-- EXERCISE --
Retype the material from the line containing "Viewport: 857px width, 482px" through the end of the material, with no changes.

(Interface element records)

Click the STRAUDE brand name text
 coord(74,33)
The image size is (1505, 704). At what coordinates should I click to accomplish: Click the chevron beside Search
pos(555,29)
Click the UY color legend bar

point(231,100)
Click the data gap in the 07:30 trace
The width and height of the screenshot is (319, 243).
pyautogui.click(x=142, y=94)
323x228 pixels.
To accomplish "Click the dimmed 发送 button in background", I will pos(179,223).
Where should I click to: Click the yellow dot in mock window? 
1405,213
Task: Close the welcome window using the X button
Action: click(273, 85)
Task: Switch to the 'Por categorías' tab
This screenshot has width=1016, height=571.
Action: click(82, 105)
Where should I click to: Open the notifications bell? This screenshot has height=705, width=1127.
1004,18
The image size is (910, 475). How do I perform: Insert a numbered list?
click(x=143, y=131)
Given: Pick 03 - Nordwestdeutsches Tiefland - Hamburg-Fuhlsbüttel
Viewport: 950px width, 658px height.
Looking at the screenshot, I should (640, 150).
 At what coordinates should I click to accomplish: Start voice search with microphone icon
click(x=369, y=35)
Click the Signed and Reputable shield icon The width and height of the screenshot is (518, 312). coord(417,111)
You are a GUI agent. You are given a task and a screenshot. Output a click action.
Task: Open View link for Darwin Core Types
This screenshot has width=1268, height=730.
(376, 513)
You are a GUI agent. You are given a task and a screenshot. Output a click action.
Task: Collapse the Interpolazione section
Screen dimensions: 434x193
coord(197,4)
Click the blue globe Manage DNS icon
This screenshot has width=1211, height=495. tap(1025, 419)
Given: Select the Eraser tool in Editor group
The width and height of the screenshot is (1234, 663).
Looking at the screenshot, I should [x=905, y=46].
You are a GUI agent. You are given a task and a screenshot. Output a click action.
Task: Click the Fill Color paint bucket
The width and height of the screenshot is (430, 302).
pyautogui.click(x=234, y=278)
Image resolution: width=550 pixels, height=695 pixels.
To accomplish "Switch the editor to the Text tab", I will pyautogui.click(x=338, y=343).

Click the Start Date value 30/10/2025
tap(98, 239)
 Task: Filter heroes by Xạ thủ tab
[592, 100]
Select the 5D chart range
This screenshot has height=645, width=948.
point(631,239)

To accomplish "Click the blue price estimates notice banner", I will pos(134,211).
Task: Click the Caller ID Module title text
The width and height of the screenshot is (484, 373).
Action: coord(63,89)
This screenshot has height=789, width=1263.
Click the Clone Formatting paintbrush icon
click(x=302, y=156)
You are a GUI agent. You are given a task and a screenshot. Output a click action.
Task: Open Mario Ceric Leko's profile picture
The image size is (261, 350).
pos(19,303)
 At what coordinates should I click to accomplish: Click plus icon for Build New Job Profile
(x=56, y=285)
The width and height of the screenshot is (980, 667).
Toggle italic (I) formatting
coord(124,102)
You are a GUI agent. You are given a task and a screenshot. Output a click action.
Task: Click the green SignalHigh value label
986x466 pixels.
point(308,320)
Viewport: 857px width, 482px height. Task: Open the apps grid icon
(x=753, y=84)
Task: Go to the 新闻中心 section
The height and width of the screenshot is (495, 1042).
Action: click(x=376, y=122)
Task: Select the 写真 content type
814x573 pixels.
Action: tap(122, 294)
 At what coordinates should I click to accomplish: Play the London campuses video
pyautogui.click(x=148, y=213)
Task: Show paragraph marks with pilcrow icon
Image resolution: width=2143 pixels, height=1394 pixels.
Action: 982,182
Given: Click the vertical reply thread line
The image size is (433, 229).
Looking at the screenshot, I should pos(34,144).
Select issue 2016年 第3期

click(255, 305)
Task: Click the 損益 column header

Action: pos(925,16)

-- ANSWER TO THE PROBLEM --
Viewport: 857px width, 482px height. Task: Open the apps grid icon
(x=753, y=84)
Task: Go to the 新闻中心 section
The height and width of the screenshot is (495, 1042).
Action: click(x=376, y=122)
Task: Select the 写真 content type
814x573 pixels.
Action: tap(122, 294)
 At what coordinates should I click to accomplish: Play the London campuses video
pyautogui.click(x=148, y=213)
Task: Show paragraph marks with pilcrow icon
Image resolution: width=2143 pixels, height=1394 pixels.
Action: 982,182
Given: Click the vertical reply thread line
The image size is (433, 229).
Looking at the screenshot, I should pos(34,144).
Select issue 2016年 第3期

click(255, 305)
Task: Click the 損益 column header

Action: pos(925,16)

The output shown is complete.